• _Problem details_:
Word for word, transcribe the data below.

• _Dataset extract_:
• • • • • • •
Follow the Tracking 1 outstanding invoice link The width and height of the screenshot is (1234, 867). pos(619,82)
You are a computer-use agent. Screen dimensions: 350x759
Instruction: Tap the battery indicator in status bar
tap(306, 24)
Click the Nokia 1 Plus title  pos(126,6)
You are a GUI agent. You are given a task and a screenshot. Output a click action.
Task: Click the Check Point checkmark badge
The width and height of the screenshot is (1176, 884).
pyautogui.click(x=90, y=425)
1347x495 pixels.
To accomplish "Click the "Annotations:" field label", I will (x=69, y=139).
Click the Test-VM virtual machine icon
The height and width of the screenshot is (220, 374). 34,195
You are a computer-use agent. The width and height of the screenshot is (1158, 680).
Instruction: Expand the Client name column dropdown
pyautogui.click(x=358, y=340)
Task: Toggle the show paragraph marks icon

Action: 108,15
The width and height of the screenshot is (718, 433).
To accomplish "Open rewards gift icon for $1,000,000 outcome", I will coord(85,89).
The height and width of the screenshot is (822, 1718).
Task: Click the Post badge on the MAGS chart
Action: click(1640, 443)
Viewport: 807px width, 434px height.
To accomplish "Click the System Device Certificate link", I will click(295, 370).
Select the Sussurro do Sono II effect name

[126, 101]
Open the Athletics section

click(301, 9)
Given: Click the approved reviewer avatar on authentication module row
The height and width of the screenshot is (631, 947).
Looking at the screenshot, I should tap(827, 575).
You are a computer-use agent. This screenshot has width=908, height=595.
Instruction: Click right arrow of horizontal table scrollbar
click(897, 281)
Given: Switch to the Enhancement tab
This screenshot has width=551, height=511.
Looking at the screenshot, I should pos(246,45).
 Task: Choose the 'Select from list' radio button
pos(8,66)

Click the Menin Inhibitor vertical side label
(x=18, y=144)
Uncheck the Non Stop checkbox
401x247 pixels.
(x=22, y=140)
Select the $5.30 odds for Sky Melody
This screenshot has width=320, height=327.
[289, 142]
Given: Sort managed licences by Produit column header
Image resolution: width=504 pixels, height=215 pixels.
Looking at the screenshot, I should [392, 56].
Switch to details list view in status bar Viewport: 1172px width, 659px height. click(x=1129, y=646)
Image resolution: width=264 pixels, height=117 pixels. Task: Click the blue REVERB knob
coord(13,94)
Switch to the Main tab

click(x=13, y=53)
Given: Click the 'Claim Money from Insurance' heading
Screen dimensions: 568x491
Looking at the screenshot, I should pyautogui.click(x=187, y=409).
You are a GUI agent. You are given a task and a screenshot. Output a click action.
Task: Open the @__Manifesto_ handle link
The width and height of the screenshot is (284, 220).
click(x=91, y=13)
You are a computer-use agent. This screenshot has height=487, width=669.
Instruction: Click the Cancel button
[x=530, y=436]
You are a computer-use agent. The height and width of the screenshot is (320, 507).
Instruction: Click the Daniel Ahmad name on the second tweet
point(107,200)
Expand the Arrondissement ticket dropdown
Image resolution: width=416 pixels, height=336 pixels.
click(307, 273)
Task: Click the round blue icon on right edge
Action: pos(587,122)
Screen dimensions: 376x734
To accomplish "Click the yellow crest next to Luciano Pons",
• • • • • • •
• _Answer to the exercise_:
Follow the Tracking 1 outstanding invoice link The width and height of the screenshot is (1234, 867). pos(619,82)
You are a computer-use agent. Screen dimensions: 350x759
Instruction: Tap the battery indicator in status bar
tap(306, 24)
Click the Nokia 1 Plus title  pos(126,6)
You are a GUI agent. You are given a task and a screenshot. Output a click action.
Task: Click the Check Point checkmark badge
The width and height of the screenshot is (1176, 884).
pyautogui.click(x=90, y=425)
1347x495 pixels.
To accomplish "Click the "Annotations:" field label", I will (x=69, y=139).
Click the Test-VM virtual machine icon
The height and width of the screenshot is (220, 374). 34,195
You are a computer-use agent. The width and height of the screenshot is (1158, 680).
Instruction: Expand the Client name column dropdown
pyautogui.click(x=358, y=340)
Task: Toggle the show paragraph marks icon

Action: 108,15
The width and height of the screenshot is (718, 433).
To accomplish "Open rewards gift icon for $1,000,000 outcome", I will coord(85,89).
The height and width of the screenshot is (822, 1718).
Task: Click the Post badge on the MAGS chart
Action: click(1640, 443)
Viewport: 807px width, 434px height.
To accomplish "Click the System Device Certificate link", I will click(295, 370).
Select the Sussurro do Sono II effect name

[126, 101]
Open the Athletics section

click(301, 9)
Given: Click the approved reviewer avatar on authentication module row
The height and width of the screenshot is (631, 947).
Looking at the screenshot, I should tap(827, 575).
You are a computer-use agent. This screenshot has width=908, height=595.
Instruction: Click right arrow of horizontal table scrollbar
click(897, 281)
Given: Switch to the Enhancement tab
This screenshot has width=551, height=511.
Looking at the screenshot, I should pos(246,45).
 Task: Choose the 'Select from list' radio button
pos(8,66)

Click the Menin Inhibitor vertical side label
(x=18, y=144)
Uncheck the Non Stop checkbox
401x247 pixels.
(x=22, y=140)
Select the $5.30 odds for Sky Melody
This screenshot has width=320, height=327.
[289, 142]
Given: Sort managed licences by Produit column header
Image resolution: width=504 pixels, height=215 pixels.
Looking at the screenshot, I should [392, 56].
Switch to details list view in status bar Viewport: 1172px width, 659px height. click(x=1129, y=646)
Image resolution: width=264 pixels, height=117 pixels. Task: Click the blue REVERB knob
coord(13,94)
Switch to the Main tab

click(x=13, y=53)
Given: Click the 'Claim Money from Insurance' heading
Screen dimensions: 568x491
Looking at the screenshot, I should pyautogui.click(x=187, y=409).
You are a GUI agent. You are given a task and a screenshot. Output a click action.
Task: Open the @__Manifesto_ handle link
The width and height of the screenshot is (284, 220).
click(x=91, y=13)
You are a computer-use agent. This screenshot has height=487, width=669.
Instruction: Click the Cancel button
[x=530, y=436]
You are a computer-use agent. The height and width of the screenshot is (320, 507).
Instruction: Click the Daniel Ahmad name on the second tweet
point(107,200)
Expand the Arrondissement ticket dropdown
Image resolution: width=416 pixels, height=336 pixels.
click(307, 273)
Task: Click the round blue icon on right edge
Action: pos(587,122)
Screen dimensions: 376x734
To accomplish "Click the yellow crest next to Luciano Pons",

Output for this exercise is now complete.